Skip links

Magdalena Bomba

Kobieta na wózku inwalidzkim siedzi na poboczu drogi.
Aktualizacja 20.02. 2023
Od amputacji podudzia 20.01.2023 dokładnie minął rok, był to dla mnie ciężki i trudny rok. W marcu 2022 rozpoczęłam proces zaprotezowania – niestety i tym razem nie obyło sie bez problemów. Podczas prób, dopasowania kikuta do protezy pojawił się ból, który przerwał cały proces. Po licznych konsultacjach lekarskich i badaniach, niestety okazało się, że muszę przejść zabieg reamputacji kikuta. Zoperowano mnie ponownie w sierpniu 2022r. Ponownie też podjęłam proces zaprotezowania: hartowanie kikuta, kompresja, rehabilitacje, liczne kontrole w szpitalu.16 grudnia 2022 odebrałam swoją pierwszą protezę. Uczę się z nią funkcjonować w życiu codziennym, cudownie jest znowu stać na dwóch nogach. W dalszym ciągu potrzebuję rehabilitacji, które są bardzo kosztowne a bez których nie wrócę do pełnej sprawności a żeby móc wrócić do pracy czy do sportu będę potrzebować bardziej zaawansowanej i funkcjonalnej stopy protezowej, dlatego ponownie zwracam się do Was o wsparcie i proszę o oddanie mi 1,5% z podatku numer KRS 0000769935 z dopiskiem: cel szczegółowy Magdalena Bomba.
Dziękuję za dotychczasowe wsparcie oraz za to, że pomogliście mi stanąć na dwóch nogach
Opis
Cześć,
mam na imię Magda i mam 34 lata, mam w sobie duszę sportowca i ogromną determinację, która nie pozwala mi się poddać. Kiedyś potrafiłam godzinami biegać po boisku, dziś wyzwaniem dla mnie jest przejście kilku kroków. Jedyną szansą na powrót do dawnego życia i pasji jest kosztowna proteza i intensywna rehabilitacja…

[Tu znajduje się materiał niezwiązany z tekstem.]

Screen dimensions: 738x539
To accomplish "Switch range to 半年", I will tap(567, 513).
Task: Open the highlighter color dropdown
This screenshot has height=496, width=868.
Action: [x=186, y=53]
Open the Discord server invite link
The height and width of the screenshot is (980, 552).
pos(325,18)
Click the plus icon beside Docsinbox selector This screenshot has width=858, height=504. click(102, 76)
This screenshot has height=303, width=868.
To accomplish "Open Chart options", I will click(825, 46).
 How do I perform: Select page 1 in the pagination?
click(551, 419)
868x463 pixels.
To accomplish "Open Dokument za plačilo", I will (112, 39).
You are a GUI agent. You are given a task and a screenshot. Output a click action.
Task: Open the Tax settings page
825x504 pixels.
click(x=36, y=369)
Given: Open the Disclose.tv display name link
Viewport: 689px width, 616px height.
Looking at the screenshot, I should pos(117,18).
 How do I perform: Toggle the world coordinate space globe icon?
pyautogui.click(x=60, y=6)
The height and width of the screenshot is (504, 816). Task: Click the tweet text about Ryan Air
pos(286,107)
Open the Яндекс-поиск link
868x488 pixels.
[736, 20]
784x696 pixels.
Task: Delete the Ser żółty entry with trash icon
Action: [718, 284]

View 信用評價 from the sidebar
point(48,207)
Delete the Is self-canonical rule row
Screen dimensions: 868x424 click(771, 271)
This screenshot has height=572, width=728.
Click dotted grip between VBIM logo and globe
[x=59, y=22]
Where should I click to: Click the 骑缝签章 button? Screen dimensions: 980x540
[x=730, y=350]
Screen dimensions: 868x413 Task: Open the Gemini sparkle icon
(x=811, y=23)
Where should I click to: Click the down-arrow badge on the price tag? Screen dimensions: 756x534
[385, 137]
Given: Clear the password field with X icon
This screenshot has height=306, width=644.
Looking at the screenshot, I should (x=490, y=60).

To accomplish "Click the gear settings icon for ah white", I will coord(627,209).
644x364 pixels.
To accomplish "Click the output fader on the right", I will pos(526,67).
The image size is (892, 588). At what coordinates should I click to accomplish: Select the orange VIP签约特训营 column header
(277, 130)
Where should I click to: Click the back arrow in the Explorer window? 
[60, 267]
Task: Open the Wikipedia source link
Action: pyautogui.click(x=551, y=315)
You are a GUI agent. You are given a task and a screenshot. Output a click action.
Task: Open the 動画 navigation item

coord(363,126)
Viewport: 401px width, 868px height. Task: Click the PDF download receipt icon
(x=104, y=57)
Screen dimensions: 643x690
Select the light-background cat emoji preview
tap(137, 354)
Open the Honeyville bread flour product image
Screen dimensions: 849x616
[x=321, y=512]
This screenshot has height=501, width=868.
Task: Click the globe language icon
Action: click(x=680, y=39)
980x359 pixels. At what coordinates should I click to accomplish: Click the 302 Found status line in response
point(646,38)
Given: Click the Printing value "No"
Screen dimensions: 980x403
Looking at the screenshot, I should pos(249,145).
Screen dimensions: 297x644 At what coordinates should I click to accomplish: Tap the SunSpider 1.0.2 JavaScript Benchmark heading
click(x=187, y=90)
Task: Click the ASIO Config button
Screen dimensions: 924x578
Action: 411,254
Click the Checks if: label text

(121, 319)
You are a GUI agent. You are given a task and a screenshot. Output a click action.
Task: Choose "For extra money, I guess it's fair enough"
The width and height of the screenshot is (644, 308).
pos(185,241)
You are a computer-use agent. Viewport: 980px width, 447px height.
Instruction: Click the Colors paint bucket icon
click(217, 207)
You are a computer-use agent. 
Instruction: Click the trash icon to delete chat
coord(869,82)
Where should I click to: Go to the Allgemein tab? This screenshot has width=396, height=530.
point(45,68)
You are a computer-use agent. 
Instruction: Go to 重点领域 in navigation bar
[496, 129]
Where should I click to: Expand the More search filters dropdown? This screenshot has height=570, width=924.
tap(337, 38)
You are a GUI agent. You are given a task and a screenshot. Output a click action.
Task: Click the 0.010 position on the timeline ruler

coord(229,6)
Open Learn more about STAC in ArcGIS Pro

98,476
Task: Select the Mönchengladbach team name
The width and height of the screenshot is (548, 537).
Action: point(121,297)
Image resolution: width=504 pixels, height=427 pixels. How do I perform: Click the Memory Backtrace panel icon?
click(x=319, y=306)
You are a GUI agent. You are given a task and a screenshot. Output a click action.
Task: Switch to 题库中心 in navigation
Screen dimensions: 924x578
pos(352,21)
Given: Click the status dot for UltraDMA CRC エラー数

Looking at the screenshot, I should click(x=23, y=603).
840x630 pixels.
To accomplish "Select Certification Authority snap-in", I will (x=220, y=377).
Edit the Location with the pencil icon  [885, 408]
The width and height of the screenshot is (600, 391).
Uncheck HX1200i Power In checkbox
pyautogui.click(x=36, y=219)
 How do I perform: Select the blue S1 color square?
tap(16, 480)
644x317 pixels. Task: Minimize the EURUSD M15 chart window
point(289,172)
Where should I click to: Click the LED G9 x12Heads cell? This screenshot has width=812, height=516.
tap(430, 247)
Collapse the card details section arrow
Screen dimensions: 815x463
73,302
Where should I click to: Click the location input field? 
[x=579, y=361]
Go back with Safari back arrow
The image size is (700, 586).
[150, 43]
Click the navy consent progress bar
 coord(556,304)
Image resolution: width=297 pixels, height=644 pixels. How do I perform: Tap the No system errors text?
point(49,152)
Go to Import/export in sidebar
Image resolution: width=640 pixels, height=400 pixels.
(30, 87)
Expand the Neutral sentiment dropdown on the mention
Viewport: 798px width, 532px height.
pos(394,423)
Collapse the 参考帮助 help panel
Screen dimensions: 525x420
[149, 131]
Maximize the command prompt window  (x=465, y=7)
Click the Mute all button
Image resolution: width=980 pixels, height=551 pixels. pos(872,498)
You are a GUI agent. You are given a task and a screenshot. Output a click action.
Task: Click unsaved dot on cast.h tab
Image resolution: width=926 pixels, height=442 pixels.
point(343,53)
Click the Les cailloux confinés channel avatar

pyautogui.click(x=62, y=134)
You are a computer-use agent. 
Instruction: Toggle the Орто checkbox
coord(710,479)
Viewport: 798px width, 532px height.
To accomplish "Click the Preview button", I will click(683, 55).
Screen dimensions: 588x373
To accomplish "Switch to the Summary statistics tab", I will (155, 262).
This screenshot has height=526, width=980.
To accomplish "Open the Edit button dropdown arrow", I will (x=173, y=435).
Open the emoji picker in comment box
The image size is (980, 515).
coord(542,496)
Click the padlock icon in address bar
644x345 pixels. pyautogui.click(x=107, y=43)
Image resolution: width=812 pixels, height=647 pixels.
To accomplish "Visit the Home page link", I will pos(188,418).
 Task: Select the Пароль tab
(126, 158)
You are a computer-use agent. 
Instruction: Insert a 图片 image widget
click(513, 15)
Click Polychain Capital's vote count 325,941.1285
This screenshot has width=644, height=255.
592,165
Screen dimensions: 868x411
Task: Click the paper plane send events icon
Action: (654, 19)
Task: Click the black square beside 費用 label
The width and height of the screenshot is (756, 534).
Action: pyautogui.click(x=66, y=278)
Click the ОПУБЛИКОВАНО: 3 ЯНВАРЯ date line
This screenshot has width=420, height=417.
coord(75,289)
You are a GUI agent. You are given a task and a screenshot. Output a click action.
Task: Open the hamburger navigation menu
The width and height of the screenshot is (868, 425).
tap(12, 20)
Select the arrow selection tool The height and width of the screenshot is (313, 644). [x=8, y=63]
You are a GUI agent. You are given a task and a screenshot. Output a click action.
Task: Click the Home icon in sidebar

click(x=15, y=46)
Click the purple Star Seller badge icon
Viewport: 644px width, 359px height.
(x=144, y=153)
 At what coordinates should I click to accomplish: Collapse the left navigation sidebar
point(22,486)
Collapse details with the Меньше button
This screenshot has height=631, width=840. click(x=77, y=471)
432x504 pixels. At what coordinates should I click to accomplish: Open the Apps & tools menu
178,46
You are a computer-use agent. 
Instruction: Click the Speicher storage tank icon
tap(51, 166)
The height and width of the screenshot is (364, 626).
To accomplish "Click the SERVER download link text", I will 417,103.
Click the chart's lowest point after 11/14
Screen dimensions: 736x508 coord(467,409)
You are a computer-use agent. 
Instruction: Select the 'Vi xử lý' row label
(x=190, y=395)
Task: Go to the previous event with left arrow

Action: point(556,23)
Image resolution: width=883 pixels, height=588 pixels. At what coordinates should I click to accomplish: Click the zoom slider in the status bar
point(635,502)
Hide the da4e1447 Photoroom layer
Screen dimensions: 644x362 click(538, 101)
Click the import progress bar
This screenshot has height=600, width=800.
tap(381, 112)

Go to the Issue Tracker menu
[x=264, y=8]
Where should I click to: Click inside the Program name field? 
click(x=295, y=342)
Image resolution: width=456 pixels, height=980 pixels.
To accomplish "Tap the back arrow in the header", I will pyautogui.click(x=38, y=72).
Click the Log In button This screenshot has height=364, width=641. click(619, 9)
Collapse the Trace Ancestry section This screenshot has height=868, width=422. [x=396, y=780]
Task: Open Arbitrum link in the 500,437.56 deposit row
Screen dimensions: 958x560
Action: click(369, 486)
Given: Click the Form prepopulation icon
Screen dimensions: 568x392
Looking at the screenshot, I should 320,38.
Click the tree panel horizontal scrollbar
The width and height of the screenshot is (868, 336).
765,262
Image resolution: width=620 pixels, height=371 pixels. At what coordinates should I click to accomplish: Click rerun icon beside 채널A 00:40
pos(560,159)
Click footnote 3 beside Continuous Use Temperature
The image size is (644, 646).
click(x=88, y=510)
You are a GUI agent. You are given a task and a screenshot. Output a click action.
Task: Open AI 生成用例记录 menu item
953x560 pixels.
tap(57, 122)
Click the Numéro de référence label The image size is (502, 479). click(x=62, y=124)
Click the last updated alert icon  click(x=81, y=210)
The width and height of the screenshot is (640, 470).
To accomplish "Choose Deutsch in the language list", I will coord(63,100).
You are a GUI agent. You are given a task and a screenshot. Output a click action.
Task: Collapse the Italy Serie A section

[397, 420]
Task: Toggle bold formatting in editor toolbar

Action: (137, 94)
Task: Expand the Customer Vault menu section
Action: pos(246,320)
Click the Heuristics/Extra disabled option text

9 lat – tyle czasu zmagałam się z przewlekłą chorobą stawu skokowego. Wszystko zaczęło się, kiedy skończyłam 24 lata. Do tego czasu byłam bardzo aktywna. Trenowałam piłkę nożną, biegałam, jeździłam na rowerze, brałam udział w różnego rodzaju zawodach i maratonach. Sport towarzyszył mi każdego dnia i był moją największą pasją. Pewnego dnia poczułam przeszywający ból nogi. Nie przypuszczałam jednak, że to może być zwiastun czegoś poważnego… Czułam, że to przejściowe przesilenie mięśni. Przygotowywałam się do półmaratonu, więc nie dopuszczałam innej myśli… 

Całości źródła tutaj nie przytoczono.